Extend the forum thread about investing 300k to produce a weekly income, starting right after its final sentence.

-- START Quoted passage --

# 300k to invest



## Mary17 (15 Feb 2018)

Simple situation. 300k spare cash, no other debts.  Unemployed.  Need to create an income of 250 to 300 a week from the 300k while keeping it intact as much as possible.  Is buying a rental property the way to go or are there any better choices.  No risky business please.  Thanks.


----------



## Boyd (15 Feb 2018)

Hi, and welcome to AAM.

If it's a simple situation, i'll give a simple answer - put it in the bank and withdrawn E250 to E300 per week.

If you want a better answer that than, you need to give much more information. You don't say how old you are, or how long you expect/hope/need this money to last. You say you are unemployed, are you ever planning to work again or is this E300K you set for life? Are you getting any other income (social welfare etc) in addition to your draw down from this? Are you renting? Do you own a house? What is your risk level e.g. what if this dropped to E150K overnight, what would you do then? "No risky business please" - what does that mean? etc. etc.


----------



## Mary17 (15 Feb 2018)

Hi and thanks for the quick reply.   Without saying too much the ideal situation would be to have an income from the 300k for the next 10/15 years and still have most or all of the capital intact at that stage for my retirement so I don't want to risk losing it all.  Unlikely I will work again other than maybe some small part time work.  Own my own house.  No other income at the moment.


----------



## Boyd (15 Feb 2018)

Mary17 said:


> Without saying too much....


 That's my point. Its hard to give reasonable advice if you are only giving breadcrumbs of details 

Taking your numbers and doing some "back of napkin calculations", you say want to draw down E300 per week, with most/all of the capital intact, for 10-15 years? That would mean you would spend E300 * 52 = E15600 per year. This is (15600 * 100) / 300000 = 5.2% of the capital being spent per annum, so to keep the capital intact, you would need an investment return of 5.2% after tax, consistently over the 10 or 15 years. IMO that is not possible, and certainly not guaranteeable.

I think you need to either revise (down) your E15K per year spending expectations, or else plan for likely hook that the E300K capital will be quite eroded in 15 years, unless you get very very favourable returns on some investment.


----------



## Jim2007 (15 Feb 2018)

Preserving your capital and generating the kind of income you want is just not possible.  The higher the desired income, the higher the risk involved of loosing your capital and that is a fact.

Historical evidence as opposed to Irish opinion, considers property investing to be a very risking undertaking especially if you are going to put all you your cash into one building.  General opinion would be that a well balanced portfolio of equities, bonds, property etc.. would be the lowest risk option, but even then the likely return would be somewhere between about 5% to 8% gross.  Which would be along way short of your desired after tax income.  And of course your investment would still be exposed to market risk.  A well balanced portfolio, could see a drop of as much as say 30% in a down market although generally speaking it would recover quicker that say property alone.  Never the less, if you absolutely need to get out of the market at a specific point and could not wait then you might have to accept a capital loss.

-- END Quoted passage --
-- START Dataset excerpts --

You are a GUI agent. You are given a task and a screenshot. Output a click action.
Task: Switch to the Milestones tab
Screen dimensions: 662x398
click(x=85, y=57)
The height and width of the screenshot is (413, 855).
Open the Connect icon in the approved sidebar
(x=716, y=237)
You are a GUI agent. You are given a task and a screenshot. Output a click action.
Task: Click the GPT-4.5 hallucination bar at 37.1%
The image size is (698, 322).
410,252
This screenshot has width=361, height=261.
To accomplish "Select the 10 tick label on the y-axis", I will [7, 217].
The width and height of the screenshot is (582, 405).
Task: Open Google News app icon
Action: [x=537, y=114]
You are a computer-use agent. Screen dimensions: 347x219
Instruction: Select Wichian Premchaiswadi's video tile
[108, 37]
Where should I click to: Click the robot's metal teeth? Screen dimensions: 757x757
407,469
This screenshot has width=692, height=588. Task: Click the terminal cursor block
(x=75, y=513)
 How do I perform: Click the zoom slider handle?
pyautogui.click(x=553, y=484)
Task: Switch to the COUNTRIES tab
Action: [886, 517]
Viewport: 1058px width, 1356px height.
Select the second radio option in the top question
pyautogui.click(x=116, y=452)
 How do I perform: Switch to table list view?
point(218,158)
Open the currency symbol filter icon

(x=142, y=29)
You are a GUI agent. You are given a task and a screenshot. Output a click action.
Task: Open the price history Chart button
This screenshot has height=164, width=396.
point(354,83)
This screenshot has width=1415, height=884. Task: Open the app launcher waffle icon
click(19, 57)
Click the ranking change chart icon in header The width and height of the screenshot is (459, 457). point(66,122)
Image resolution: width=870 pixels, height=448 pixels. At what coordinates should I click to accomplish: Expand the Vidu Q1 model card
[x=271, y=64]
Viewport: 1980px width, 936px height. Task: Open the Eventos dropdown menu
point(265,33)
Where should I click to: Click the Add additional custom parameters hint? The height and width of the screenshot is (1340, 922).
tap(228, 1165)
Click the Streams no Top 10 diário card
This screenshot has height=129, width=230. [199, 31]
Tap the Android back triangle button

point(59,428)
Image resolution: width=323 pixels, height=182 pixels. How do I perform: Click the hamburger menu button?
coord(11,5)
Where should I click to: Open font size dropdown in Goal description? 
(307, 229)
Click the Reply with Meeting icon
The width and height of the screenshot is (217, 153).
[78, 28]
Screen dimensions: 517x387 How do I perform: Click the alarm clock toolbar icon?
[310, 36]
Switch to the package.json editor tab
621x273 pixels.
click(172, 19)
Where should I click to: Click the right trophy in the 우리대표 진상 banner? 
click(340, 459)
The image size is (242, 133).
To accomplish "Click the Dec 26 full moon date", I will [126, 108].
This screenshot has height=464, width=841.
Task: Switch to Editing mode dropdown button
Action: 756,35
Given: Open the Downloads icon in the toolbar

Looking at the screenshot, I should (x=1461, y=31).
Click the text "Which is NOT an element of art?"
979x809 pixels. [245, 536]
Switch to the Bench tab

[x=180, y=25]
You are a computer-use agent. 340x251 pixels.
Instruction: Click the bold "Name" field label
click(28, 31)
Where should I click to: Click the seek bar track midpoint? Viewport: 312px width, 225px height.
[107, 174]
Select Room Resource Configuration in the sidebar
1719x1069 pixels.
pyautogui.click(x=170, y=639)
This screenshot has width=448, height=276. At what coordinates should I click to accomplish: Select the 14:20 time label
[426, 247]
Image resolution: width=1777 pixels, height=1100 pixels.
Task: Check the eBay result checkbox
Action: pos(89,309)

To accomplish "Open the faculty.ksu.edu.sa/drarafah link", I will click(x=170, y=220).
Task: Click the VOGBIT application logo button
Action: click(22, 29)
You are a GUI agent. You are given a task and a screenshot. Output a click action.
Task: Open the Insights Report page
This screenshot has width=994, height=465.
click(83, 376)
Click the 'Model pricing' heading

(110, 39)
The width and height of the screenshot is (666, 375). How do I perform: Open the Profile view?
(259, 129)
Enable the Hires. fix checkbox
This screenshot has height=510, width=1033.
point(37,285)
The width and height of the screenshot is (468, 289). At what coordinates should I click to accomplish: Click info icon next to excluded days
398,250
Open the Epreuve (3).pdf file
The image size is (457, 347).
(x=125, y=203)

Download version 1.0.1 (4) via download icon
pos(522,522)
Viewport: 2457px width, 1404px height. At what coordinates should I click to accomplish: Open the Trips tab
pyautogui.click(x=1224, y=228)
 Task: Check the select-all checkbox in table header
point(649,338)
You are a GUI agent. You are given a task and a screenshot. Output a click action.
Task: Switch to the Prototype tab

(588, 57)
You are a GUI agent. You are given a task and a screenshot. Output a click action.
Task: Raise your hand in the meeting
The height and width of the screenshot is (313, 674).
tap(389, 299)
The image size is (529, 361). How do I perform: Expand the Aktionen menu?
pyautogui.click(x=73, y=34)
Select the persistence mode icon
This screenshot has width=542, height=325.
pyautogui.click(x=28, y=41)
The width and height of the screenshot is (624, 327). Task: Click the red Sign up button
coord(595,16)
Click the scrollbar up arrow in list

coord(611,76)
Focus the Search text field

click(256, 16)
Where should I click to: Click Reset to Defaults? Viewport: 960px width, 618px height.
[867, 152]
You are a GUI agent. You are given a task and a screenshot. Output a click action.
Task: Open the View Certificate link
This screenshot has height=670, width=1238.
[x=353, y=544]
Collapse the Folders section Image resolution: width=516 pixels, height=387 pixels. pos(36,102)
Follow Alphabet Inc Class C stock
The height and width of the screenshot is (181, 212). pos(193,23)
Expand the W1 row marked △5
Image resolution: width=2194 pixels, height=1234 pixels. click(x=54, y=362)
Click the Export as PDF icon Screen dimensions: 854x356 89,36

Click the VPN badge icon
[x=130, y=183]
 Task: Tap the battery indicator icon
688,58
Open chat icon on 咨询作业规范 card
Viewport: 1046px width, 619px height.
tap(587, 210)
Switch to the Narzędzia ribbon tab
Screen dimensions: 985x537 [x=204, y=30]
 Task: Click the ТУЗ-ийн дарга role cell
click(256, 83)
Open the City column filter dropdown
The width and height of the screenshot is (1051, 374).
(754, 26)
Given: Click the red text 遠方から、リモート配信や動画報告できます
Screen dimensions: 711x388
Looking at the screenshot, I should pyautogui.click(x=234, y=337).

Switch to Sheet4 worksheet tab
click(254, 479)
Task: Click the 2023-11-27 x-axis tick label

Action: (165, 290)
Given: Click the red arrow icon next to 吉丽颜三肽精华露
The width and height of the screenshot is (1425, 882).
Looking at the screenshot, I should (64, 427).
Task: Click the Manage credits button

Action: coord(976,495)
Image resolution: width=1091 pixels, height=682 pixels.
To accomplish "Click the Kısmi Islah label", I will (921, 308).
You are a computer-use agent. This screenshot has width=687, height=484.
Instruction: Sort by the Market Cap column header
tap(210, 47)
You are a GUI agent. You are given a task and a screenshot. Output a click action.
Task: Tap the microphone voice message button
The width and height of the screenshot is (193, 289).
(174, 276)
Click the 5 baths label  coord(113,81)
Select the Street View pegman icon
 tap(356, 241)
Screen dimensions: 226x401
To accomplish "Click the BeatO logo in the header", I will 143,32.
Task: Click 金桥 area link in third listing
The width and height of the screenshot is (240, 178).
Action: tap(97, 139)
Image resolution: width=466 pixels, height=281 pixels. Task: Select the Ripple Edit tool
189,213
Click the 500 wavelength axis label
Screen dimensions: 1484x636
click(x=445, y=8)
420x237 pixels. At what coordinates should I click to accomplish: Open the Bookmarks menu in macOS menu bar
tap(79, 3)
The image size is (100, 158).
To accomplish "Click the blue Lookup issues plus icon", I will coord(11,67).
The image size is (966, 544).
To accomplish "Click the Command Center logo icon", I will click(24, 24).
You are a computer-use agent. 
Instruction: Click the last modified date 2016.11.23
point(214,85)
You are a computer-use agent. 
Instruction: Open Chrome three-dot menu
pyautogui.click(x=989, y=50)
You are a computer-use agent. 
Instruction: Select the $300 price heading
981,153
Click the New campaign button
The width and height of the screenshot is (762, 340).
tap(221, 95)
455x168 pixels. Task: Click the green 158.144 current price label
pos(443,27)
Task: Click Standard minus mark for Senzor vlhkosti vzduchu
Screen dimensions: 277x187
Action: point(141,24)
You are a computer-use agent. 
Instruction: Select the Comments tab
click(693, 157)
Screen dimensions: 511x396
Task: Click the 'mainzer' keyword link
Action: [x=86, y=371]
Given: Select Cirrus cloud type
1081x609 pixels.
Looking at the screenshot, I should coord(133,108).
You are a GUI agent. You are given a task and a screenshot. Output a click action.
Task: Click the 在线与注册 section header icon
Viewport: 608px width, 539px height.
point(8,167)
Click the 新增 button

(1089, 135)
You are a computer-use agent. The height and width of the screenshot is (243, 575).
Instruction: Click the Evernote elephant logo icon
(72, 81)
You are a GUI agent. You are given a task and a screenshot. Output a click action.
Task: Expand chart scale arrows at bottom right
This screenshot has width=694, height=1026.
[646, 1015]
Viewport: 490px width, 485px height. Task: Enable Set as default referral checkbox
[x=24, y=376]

-- END Dataset excerpts --

(Answer to this task):
Is there a specific reason you need the capital in tact at the point of retirement?  One would assume you still need the income in retirement?


----------



## Mary17 (15 Feb 2018)

Thank you both, sorry to be so vague.  I appreciate your replies.  It might be best if I go and speak with an adviser, if you have any recommendations, please let me know, thanks.


----------



## delfio (15 Feb 2018)

Mary17

Are you living in a town or in an area where there is a shortage of rented properties. Would you consider purchasing a two bed apartment to let you and then put your remaining capital in a high interest savings account, if you can find one!
In 10 or 15 years time you can always sell it on and hopefully get your original investment back.  As you are not working, you pay minimal if no tax on the rental income. You would need to register with revenue but that would also enable you to pay PRSI contributions towards your state pension.


----------



## Mary17 (15 Feb 2018)

That's exactly the scenario I had in mind.  I really just wanted to see if anything else would be better.  I know the price of property could go down in that time but at least I would have some income from it and could hold on a bit longer until the time was right to sell it.  I live in Dublin so the 300k would just about buy me a 2 bed apartment now.  Only problem now is finding one that hasn't been rented previously or one that has been rented out at near market rents recently.


----------



## goingforgold (15 Feb 2018)

How much is your PPR worth? Would it be possible to downsize and free up some cash. Rent a room maybe also?


----------



## delfio (15 Feb 2018)

Mary17 said:


> That's exactly the scenario I had in mind.  I really just wanted to see if anything else would be better.  I know the price of property could go down in that time but at least I would have some income from it and could hold on a bit longer until the time was right to sell it.  I live in Dublin so the 300k would just about buy me a 2 bed apartment now.  Only problem now is finding one that hasn't been rented previously or one that has been rented out at near market rents recently.



Mary

I wouldn't spend the whole 300,000, I would look for a cheaper property for around 200,000 and keep the rest as a buffer for the future.


----------



## Boyd (15 Feb 2018)

Mary17 said:


> That's exactly the scenario I had in mind.  I really just wanted to see if anything else would be better.  I know the price of property could go down in that time but at least I would have some income from it and could hold on a bit longer until the time was right to sell it.  I live in Dublin so the 300k would just about buy me a 2 bed apartment now.  Only problem now is finding one that hasn't been rented previously or one that has been rented out at near market rents recently.



Investing your entire amount into a property would IMO not be a good idea, as @delfio mentioned. You need to think about the expenses after buying, such as maintenance upkeep, annual service fees, repairs and the plethora of other costs that come with being a landlord. If this is your only money until retirement, what would you do if you spent the E300K on the apartment, and then needed E2K for the anunal service fee? Then your car breaks down and you need to fix that. Or your own house needs some repairs? While admittedly unlikely in the *current* market, what if it goes un-rented for a couple of months? Honestly, I don't think sinking all your money into an illiquid asset is a good idea at all, nor is putting all your eggs into the irish property market. Landlording is not a "set it and forget it" game, to which I think alot of posters on here will testify (I am not a landlord).

As you mention For a *guaranteed* return (albeit very small), you could invest E120K (max allowed) into state savings to generate 5% return after 5 years, which is E6K. Or you could go very long and do 10 years for 16%, which is E19,200.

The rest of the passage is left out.